# Training groups, clubs - questions



## Anibaz (Dec 9, 2013)

Hello!
I'm moving down to England this summer and I guess there is some people here that's active in dog sports?
I'm a bit curious how it is to find people to train with, and do you have training groups and clubs? Honestly, I dont have a clue how the dog world is in England. So feel free too tell me everything there is to know! :smile5:


----------



## MerlinsMum (Aug 2, 2009)

Yes there are plenty of training groups and clubs! Do you know which part of England you'll be living in?

I do agility for fun with Merlin, and we've just started tracking/scentwork. I also did some Heelwork to Music with him when he was younger.


----------



## Anibaz (Dec 9, 2013)

MerlinsMum said:


> Yes there are plenty of training groups and clubs! Do you know which part of England you'll be living in?
> 
> I do agility for fun with Merlin, and we've just started tracking/scentwork. I also did some Heelwork to Music with him when he was younger.
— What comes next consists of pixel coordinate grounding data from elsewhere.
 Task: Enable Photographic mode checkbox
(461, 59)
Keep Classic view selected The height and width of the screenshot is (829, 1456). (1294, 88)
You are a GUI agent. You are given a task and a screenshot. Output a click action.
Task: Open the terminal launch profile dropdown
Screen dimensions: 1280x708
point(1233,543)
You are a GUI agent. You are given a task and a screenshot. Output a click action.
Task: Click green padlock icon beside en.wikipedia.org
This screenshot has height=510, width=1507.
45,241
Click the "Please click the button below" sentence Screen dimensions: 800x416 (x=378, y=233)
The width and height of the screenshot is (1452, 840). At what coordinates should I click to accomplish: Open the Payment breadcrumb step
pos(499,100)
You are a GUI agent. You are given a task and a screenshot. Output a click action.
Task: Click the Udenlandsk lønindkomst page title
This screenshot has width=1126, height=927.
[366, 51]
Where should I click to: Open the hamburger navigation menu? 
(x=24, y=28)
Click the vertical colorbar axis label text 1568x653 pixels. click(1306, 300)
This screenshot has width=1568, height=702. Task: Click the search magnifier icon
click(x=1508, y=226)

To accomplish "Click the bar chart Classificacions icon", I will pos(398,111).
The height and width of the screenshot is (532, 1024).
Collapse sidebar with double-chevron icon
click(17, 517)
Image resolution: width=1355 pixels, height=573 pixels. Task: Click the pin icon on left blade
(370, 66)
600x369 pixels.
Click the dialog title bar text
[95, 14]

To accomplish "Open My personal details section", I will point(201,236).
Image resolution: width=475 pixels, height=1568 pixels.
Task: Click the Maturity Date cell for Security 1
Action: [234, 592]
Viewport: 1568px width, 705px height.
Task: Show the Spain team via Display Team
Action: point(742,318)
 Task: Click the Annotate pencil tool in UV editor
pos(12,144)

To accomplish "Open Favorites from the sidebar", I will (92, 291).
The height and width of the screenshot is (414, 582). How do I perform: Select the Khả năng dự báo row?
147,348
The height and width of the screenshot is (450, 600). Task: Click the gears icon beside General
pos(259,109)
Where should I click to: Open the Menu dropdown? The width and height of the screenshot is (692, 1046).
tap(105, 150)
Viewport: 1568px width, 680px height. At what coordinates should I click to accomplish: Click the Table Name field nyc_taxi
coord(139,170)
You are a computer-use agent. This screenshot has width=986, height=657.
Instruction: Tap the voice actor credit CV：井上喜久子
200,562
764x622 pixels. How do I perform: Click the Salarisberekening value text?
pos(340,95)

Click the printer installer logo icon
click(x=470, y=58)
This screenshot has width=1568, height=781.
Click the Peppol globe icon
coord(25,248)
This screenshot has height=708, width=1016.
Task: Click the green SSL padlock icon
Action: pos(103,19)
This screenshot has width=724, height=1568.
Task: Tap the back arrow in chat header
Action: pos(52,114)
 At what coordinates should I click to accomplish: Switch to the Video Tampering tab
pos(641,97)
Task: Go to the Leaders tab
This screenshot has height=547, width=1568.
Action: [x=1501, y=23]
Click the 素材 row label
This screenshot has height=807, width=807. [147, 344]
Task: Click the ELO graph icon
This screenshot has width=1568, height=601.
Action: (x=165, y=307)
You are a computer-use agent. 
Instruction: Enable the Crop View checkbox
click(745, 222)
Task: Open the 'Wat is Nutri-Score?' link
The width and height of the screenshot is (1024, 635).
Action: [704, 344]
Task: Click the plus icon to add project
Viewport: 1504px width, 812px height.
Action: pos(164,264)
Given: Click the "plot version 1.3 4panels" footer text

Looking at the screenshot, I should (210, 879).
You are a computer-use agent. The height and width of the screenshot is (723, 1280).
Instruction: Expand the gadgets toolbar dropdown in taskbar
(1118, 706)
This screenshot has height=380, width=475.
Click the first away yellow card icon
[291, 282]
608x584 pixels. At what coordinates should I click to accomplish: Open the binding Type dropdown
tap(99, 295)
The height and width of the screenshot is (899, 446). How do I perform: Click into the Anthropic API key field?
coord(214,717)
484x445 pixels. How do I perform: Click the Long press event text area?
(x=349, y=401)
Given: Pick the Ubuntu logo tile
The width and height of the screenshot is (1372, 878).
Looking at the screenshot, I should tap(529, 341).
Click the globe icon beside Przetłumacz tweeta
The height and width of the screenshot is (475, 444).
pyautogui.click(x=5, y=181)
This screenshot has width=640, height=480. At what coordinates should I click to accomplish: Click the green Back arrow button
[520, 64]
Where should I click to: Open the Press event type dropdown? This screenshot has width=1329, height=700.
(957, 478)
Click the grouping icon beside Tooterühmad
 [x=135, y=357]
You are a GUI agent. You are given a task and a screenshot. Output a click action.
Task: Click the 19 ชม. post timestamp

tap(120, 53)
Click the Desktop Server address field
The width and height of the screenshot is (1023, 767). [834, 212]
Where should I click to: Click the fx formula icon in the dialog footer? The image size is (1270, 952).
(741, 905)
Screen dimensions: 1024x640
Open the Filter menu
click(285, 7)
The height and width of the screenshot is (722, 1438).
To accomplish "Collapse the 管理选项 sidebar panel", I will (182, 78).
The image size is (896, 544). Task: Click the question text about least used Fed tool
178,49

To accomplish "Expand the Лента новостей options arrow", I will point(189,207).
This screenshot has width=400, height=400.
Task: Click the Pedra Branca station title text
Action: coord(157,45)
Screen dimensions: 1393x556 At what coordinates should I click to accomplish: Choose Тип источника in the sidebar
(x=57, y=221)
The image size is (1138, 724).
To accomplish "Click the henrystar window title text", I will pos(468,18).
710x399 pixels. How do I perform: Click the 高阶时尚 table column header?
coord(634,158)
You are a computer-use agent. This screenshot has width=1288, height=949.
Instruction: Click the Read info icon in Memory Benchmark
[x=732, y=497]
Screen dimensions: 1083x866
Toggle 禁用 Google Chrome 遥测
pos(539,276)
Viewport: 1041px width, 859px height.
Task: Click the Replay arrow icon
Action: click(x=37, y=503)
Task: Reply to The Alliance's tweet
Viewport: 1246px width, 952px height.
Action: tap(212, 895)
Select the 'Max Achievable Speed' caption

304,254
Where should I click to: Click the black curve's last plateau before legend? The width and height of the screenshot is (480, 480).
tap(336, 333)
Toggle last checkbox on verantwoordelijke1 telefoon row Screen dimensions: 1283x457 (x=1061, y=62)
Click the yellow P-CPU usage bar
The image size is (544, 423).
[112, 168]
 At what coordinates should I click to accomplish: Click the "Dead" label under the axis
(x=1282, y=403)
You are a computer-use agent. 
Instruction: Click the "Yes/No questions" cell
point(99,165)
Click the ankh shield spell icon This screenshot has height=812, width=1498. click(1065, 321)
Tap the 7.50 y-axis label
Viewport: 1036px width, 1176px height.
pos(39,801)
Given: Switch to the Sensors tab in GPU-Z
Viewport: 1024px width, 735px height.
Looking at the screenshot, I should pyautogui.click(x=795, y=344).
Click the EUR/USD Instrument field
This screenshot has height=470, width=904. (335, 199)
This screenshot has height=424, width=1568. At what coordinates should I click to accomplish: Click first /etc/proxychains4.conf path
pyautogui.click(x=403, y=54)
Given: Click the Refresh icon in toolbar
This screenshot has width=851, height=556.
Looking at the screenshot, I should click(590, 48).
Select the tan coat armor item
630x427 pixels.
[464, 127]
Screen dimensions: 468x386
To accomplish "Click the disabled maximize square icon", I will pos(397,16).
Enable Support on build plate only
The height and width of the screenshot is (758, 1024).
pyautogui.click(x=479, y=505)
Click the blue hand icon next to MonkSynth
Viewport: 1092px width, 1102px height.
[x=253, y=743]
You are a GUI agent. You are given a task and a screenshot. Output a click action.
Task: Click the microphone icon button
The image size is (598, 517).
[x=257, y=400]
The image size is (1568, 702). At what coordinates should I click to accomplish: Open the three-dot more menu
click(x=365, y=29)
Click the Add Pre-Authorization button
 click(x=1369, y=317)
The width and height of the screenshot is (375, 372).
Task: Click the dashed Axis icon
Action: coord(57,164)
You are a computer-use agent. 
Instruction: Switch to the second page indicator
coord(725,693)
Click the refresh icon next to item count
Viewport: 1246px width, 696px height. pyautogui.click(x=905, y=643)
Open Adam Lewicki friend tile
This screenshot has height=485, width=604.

Derbyshire or South Yorkshire, atleast that's the plan. I'm into obediance, freestyle and tracking. Are you a member of a club?


----------



## MerlinsMum (Aug 2, 2009)

Anibaz said:


> Derbyshire or South Yorkshire, atleast that's the plan. I'm into obediance, freestyle and tracking. Are you a member of a club?


Not at present, no. I have a demanding job which means I don't get any evenings or weekends off. So, instead I train during the day, 1-1 with trainers, twice a week.

I may be able to help with some details of training clubs etc in S. Yorks as I know one or two people with Belgians in that area


----------



## Anibaz (Dec 9, 2013)

MerlinsMum said:


> Not at present, no. I have a demanding job which means I don't get any evenings or weekends off. So, instead I train during the day, 1-1 with trainers, twice a week.
> 
> I may be able to help with some details of training clubs etc in S. Yorks as I know one or two people with Belgians in that area


Sounds good, do you have a private trainer or is it more like a group thing?
That would be great, thank you!


----------



## MerlinsMum (Aug 2, 2009)

Anibaz said:


> Sounds good, do you have a private trainer or is it more like a group thing?
> That would be great, thank you!


Yes - with private trainers. (1-1 = one-to-one)
My agility trainer is a member of PF


----------



## Anibaz (Dec 9, 2013)

MerlinsMum said:


> Yes - with private trainers. (1-1 = one-to-one)
> My agility trainer is a member of PF


That sounds so good, is it expensive? Over here it cost half a fortune to get a private trainer unless you train in groups ans split the cost.


----------



## MerlinsMum (Aug 2, 2009)

Anibaz said:


> That sounds so good, is it expensive? Over here it cost half a fortune to get a private trainer unless you train in groups ans split the cost.


It's £10/hr with my tracking/scentwork trainer, and about £10 for half-an-hour's agility (half an hour doing 1-1 is enough, I can assure you!).


----------



## Anibaz (Dec 9, 2013)

MerlinsMum said:


> It's £10/hr with my tracking/scentwork trainer, and about £10 for half-an-hour's agility (half an hour doing 1-1 is enough, I can assure you!).


Not bad. Sounds really good, to be honest. I'm gonna have to stay in contact with you when I move down, so I can get some advice about trainers :smile5:


----------



## Twiggy (Jun 24, 2010)

Well you'll be moving to the right area for freestyle. Both Kath Hardman and Linda Topliss are Derbyshire/South Yorkshire:

Welcome to dancingdogs.co.uk - Home of Top Lodge Dancing Dogs

There are quite a number of obedience clubs in that area as well. Off the top of my head there's Derby & District Dog Training Club, Angela White in North Lincolnshire, Beverley Dog Training Club, Wakefield Dog Training Club, etc.


----------



## Anibaz (Dec 9, 2013)

Twiggy said:


> Well you'll be moving to the right area for freestyle. Both Kath Hardman and Linda Topliss are Derbyshire/South Yorkshire:
> 
> Welcome to dancingdogs.co.uk - Home of Top Lodge Dancing Dogs
> 
> There are quite a number of obedience clubs in that area as well. Off the top of my head there's Derby & District Dog Training Club, Angela White in North Lincolnshire, Beverley Dog Training Club, Wakefield Dog Training Club, etc.


Thank you, I'm gonna look in to it!


----------



## MerlinsMum (Aug 2, 2009)

Twiggy said:


> Well you'll be moving to the right area for freestyle. Both Kath Hardman and Linda Topliss are Derbyshire/South Yorkshire


Richard Curtis lives in Lincolnshire now - not that far away.


----------



## Twiggy (Jun 24, 2010)

MerlinsMum said:


> Richard Curtis lives in Lincolnshire now - not that far away.


Yes I'd forgotten Richard had moved from the south.


----------